----- BRANO DI TESTO

Con la sentenza n. 20188 del 21 maggio 2021 la terza sezione della Cassazione interviene sul tema della responsabilità del liquidatore per il reato di omesso versamento dell’imposta sul valore aggiunto di cui all’art. 10 ter d. lgs. 74/2000.
Nel caso giudicato dalla Corte, il liquidatore di una società a responsabilità limitata era stata condannato anche in secondo grado per il reato di omesso versamento dell’IVA dovuta con riferimento all’annualità 2014.
Avverso la sentenza d’appello, l’imputato ha proposto ricorso per cassazione, sostenendo che l’impugnata sentenza incorresse sia in un vizio di violazione di legge, che in una manifesta illogicità e contraddittorietà della motivazione con riferimento alla ritenuta sussistenza dell’elemento psicologico del reato.
Più precisamente, ad avviso del ricorrente, la sentenza avrebbe disatteso l’art. 36 d.p.r. 602/73, in forza del quale la condotta del liquidatore sarebbe idonea ad integrare il reato omissivo solo qualora il mancato pagamento dell’imposta fosse frutto di condotte distrattive poste in essere dallo stesso liquidatore, o comunque fosse la conseguenza di un comportamento caratterizzato dalla destinazione ad altri scopi delle somme necessarie al pagamento delle imposte.
Inoltre, con riferimento all’elemento psicologico del reato, la motivazione della sentenza di condanna non avrebbe tenuto in alcuna considerazione la circostanza che l’imputato veniva nominato liquidatore solo nel corso dell’anno 2015, e non aveva potuto provvedere al pagamento dell’IVA stante la situazione di illiquidità della società, non essendo state accantonate da parte del precedente amministratore le somme necessarie al pagamento dell’imposta.
La Corte ha ritenuto non fondate entrambe le censure del ricorrente.
L’art. 36 recita: “I liquidatori dei soggetti all’imposta sul reddito delle persone giuridiche che non adempiono all’obbligo di pagare, con le attivita’ della liquidazione, le imposte dovute per il periodo della liquidazione medesima e per quelli anteriori rispondono in proprio del pagamento delle imposte se non provano di aver soddisfatto i crediti tributari anteriormente all’assegnazione di beni ai soci o associati, ovvero di avere soddisfatto crediti di ordine superiore quelli tributari. Tale responsabilità è commisurata all’importo dei crediti d’imposta che avrebbero trovato capienza in sede di graduazione dei crediti”

----------

**COMPITO**
Ricopia senza modifiche la parte del brano sulla responsabilità del liquidatore compresa tra "Avverso la sentenza" e "psicologico del reato.", estremi inclusi.

----- RIGHE ARCHIVIATE

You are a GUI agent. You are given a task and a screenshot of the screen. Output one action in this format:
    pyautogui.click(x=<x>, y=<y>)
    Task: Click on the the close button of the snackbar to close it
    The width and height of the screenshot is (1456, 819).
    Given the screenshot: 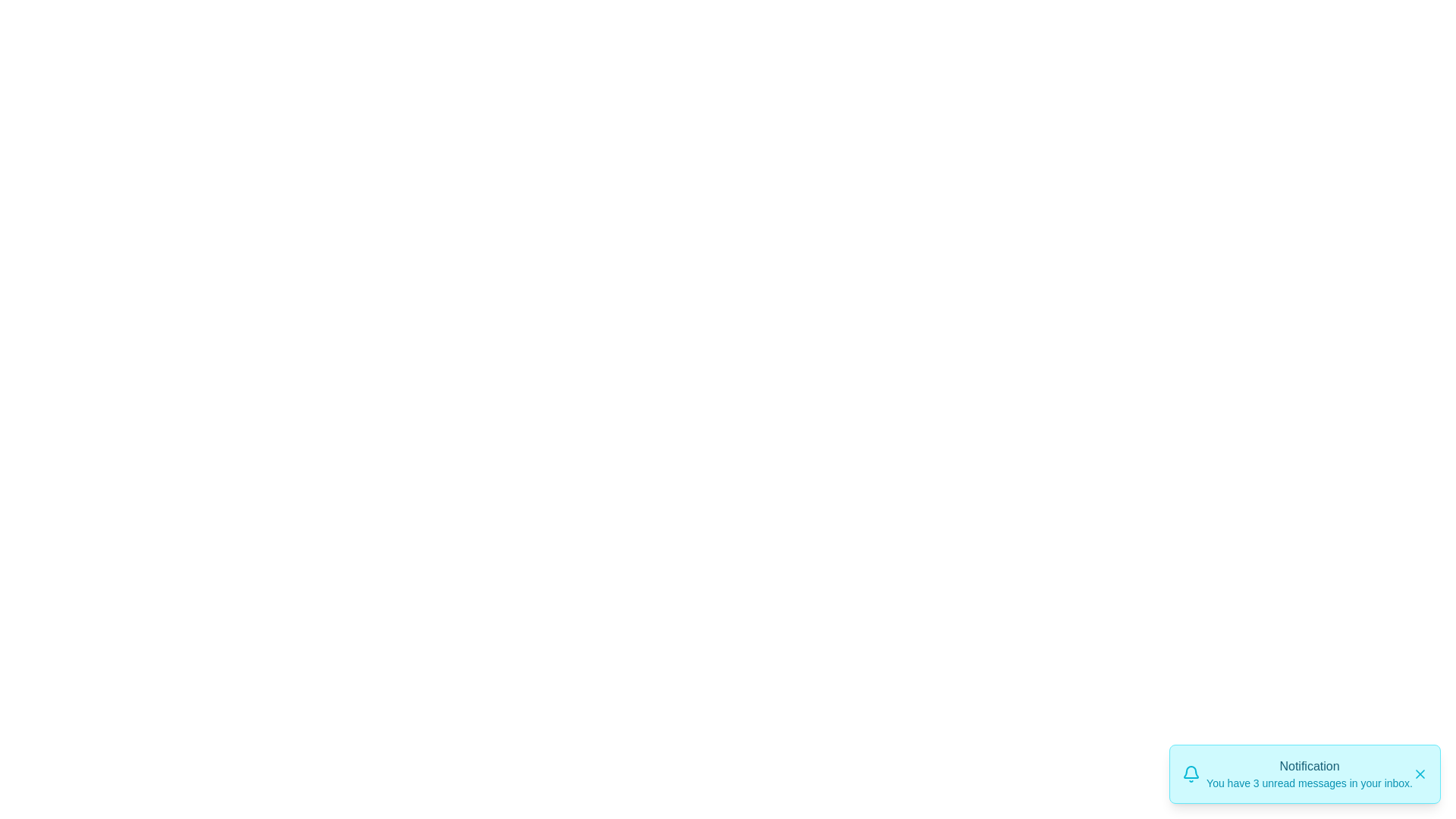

----------

**RISULTATO**
Avverso la sentenza d’appello, l’imputato ha proposto ricorso per cassazione, sostenendo che l’impugnata sentenza incorresse sia in un vizio di violazione di legge, che in una manifesta illogicità e contraddittorietà della motivazione con riferimento alla ritenuta sussistenza dell’elemento psicologico del reato.